3. DOH has in place a policy which outlines how scheduled overtime is to be
assigned. The policy does not state how emergency overtime is to be assigned, and it is
assigned at the discretion of the supervisor.
4. On or about August 20 or 21, 2002, Mr. Miller, who was the Acting Supervisor
during the vacation of the County Administrator, received a telephone call at his home
during non-working hours from Charleston Control, notifying him that a telephone call had
been received from 911 requesting traffic control immediately due to an automobile
accident. The accident occurred approximately one mile from the DOH West Hamlin
garage at approximately 5:00 p.m. Mr. Miller was not told what time the accident occurred,
or any other details of the situation.
5. As is the normal practice in Lincoln County in such a situation, Mr. Miller
began telephoning those DOH employees at their homes who lived closest to the DOH
West Hamlin garage, and who were qualified to flag. Mr. Miller attempted to contact Jim
Adams, Jeff Midkiff, and Nick McCoy, but was not able to reach them, as the accident had
disrupted telephone service in the area. Mr. Miller could not reach Mark Terry, as his
telephone service was not connected. He then tried to reach Darrell Quintrell, and left a
message for him; and then tried to call Robert Dingess, but no one answered the
telephone. Mr. Quintrell then returned the telephone call. All of the employees Mr. Miller
attempted to contact are Equipment Operators.
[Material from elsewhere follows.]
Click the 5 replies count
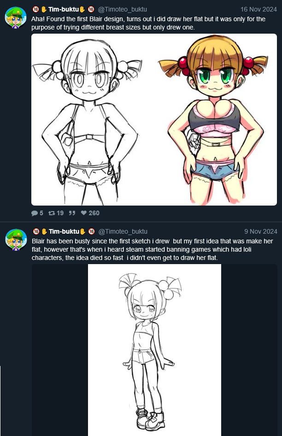Screen dimensions: 282x436 coord(41,213)
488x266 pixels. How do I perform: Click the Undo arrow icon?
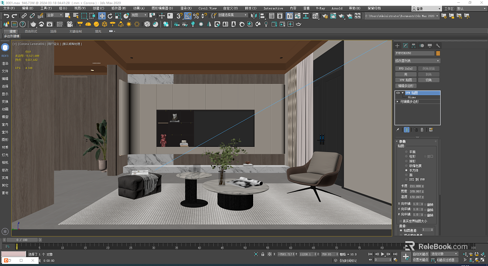6,15
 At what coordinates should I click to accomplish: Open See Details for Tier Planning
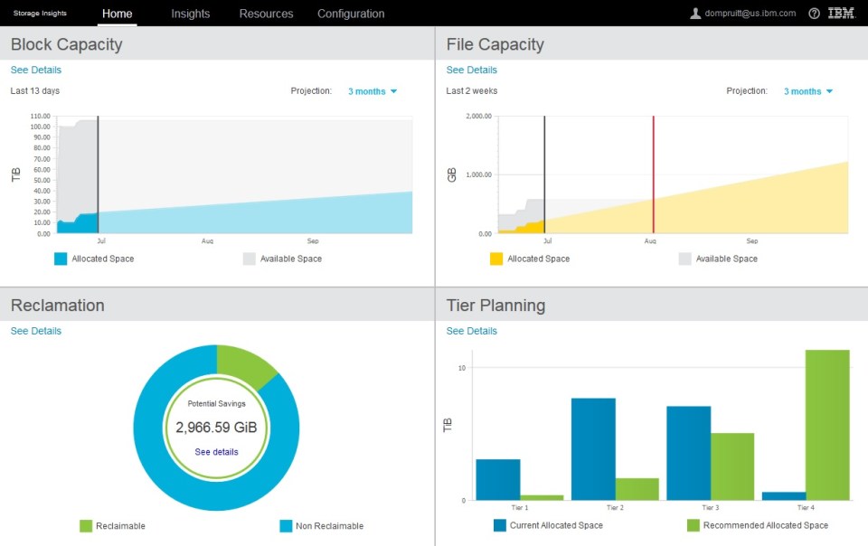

6. Mr. Quintrell is employed by DOH in Lincoln County as an Equipment
Operator III. Mr. Quintrell is certified to flag, although he does not normally perform this duty. He is certified to flag so that he can do so when necessary, such as in an emergency
situation. He resides 9 2/10 miles from the West Hamlin garage. Mr. Quintrell was able
to respond to the accident and did so.
7. Mr. Miller told Mr. Quintrell to go pick up Jimmy Adams or Jeff Midkiff, and
to get to the accident as quickly as possible to provide traffic control. Mr. Quintrell went to
the DOH West Hamlin garage and got a truck, and then, at approximately 7:30 p.m.,
picked up Mr. Adams to assist him. They returned to the garage and got a second truck.
8. Mr. Adams is employed by DOH in Lincoln County as a TW-II, Equipment
Operator. Mr. Adams is certified to flag, but does not do so on a regular basis. He resides
closer to the DOH West Hamlin garage than Mr. Quintrell.
9. Grievant lives 18 miles from the West Hamlin garage.
Discussion
Grievant bears the burden of proving each element of his grievance by a
preponderance of the evidence. Conner v. Mingo County Bd. of Educ., Docket No. 95-29-
476 (Mar. 28, 1996). Grievant argued this was not an emergency, and the overtime
rotation list had to be followed, as is set forth in DOH's overtime policy; although he did not
know whether he was next on the rotation list to be called out. As part of this argument,
Grievant suggested that the situation at the accident scene when Mr. Quintrell and Mr.
Adams arrived was that the injured parties and their vehicles had already been removed
from the scene, and the utility company was installing a new pole, and the utility company
normally has its own personnel perform flagging duties. The only testimony on this was
from Mr. Adams, who could not see the accident scene from his location, because it was
around a curve; and he was merely repeating what he had inferred from his brief
discussions with others on the scene. Grievant also argued that Craftworkers should have
been called out to perform flagging duties, not Equipment Operators. DOH argued this
was not scheduled overtime, and the overtime rotation list did not have to be consulted.
DOH's scheduled overtime policy states, in pertinent part:
For the purpose of this Policy, overtime refers to any hours of work
performed on a given day, which were scheduled in advance, and will cause
an employee to accumulate hours in excess of the standard forty hour work
week, regardless of the rate at which it is compensated. This Policy in no
way precludes the Agency from requiring employees to work overtime as
needed, or in situations which affect the public interest.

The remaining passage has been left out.